In reality, network teams break down these larger networks (subnets) into many smaller, “specific”, networks/ranges/subnets (it all depends who you talk to for what they call them). For this email, we will not go into the why’s they do this, just what they need to do for discovery. ABC actually has broken their networks out like this:
10.0.0.0/24, 10.0.1.0/24, 10.0.2.0/24, 10.0.3.0/24, 10.0.4.0/25, 10.0.4.128/25, 10.0.5.0/26 And the list continues in this type of pattern. Each of these ranges have the network and broadcast address mentioned above.
They assign 10.0.0.0/24 to the basement, 10.0.1.0/24 to the first floor, 10.0.2.0/24 to the second floor. 10.0.3.0/24 & 10.0.4.0/24 are on the bank side of the house in building B. The entrance building is 10.0.4.0/25 and the back building is 10.0.4.0/25. Finally 10.0.5.0/26 is an old telephony segment.
Remember that we cannot use the first and last address of each of those ranges so let’s look at their respective break outs. 10.0.0.0/24 :: 10.0.0.1 – 10.0.0.254 usable address (The complete range is 10.0.0.0 – 10.0.0.255) 10.0.1.0/24 :: 10.0.1.1 – 10.0.1.254 usable address (The complete range is 10.0.1.0 – 10.0.1.255) 10.0.2.0/24 :: 10.0.2.1 – 10.0.2.254 usable address (The complete range is 10.0.2.0 – 10.0.2.255) 10.0.3.0/24 :: 10.0.3.1 – 10.0.3.254 usable address (The complete range is 10.0.3.0 – 10.0.3.255) 10.0.4.0/25 :: 10.0.4.1 – 10.0.4.126 usable address (The complete range is 10.0.4.0 – 10.0.4.127) 10.0.4.128/25 :: 10.0.4.129 – 10.0.0.254 usable address (The complete range is 10.0.4.128 – 10.0.4.255) 10.0.5.0/26 :: 10.0.5.1 – 10.0.5.62 usable address (The complete range is 10.0.5.0 – 10.0.5.63)

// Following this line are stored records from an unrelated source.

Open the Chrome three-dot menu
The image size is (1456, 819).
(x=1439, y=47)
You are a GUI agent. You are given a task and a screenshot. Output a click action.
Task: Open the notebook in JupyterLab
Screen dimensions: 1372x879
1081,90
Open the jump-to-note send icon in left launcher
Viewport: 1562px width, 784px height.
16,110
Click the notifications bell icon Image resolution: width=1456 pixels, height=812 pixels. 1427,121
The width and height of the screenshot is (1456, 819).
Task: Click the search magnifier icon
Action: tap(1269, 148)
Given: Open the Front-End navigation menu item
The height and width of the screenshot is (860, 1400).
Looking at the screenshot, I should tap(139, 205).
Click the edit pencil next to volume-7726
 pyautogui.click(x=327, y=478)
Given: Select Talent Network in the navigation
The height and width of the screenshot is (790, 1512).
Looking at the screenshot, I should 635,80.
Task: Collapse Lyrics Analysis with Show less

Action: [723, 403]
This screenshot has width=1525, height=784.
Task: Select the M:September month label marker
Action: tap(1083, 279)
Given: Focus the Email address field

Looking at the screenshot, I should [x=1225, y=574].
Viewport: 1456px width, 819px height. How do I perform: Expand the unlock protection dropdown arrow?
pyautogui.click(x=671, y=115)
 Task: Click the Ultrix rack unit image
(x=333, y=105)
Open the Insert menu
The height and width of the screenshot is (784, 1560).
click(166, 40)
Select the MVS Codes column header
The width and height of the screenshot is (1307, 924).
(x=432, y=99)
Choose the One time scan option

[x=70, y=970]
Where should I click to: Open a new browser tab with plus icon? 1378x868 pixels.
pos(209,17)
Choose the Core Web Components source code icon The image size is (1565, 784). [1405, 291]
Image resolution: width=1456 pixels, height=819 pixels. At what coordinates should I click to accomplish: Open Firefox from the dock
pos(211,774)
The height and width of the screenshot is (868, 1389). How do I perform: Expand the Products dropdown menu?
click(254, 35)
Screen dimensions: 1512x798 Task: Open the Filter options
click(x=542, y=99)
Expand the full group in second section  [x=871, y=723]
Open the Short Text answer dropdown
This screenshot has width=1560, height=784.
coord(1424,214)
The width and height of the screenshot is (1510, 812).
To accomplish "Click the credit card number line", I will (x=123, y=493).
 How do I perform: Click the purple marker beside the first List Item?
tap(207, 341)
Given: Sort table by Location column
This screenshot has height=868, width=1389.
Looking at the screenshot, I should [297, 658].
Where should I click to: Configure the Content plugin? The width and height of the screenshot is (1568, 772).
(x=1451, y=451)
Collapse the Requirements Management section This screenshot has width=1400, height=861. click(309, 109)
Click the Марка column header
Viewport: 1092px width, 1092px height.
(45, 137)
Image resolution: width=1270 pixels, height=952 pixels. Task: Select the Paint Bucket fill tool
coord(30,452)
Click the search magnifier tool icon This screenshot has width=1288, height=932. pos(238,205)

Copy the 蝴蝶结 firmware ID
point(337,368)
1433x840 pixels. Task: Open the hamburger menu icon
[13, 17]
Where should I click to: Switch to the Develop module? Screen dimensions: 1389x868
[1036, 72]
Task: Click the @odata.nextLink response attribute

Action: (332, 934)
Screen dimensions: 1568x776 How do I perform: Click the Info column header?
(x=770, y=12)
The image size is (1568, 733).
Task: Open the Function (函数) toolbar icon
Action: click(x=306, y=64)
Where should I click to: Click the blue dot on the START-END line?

Hopefully you can see the pattern here. Each range has its own 2 IP Addresses we cannot use.
Ok why do we care? Can’t we just scan the /16 and be done ??? Yes, and no. You can scan the summary 10.0.0.0/16 range and be done but this can cause issues and is not best practice. First, you can now see all of the network and broadcast addresses we would be scanning.
To expand further, looking at our example, 10.0.3.0/24 & 10.0.4.0/24 are in the bank building and are not allowed traffic from the other buildings so we need to stand up their own MID Server. 10.0.5.0/26 is all old equipment and cannot be scanned with SSH because it will knock their devices offline, so we need to create a behavior that only uses SNMP. (We will get into behaviors later) Bottom line, we cannot do any of that if we just scan 10.0.0.0/16 as a whole.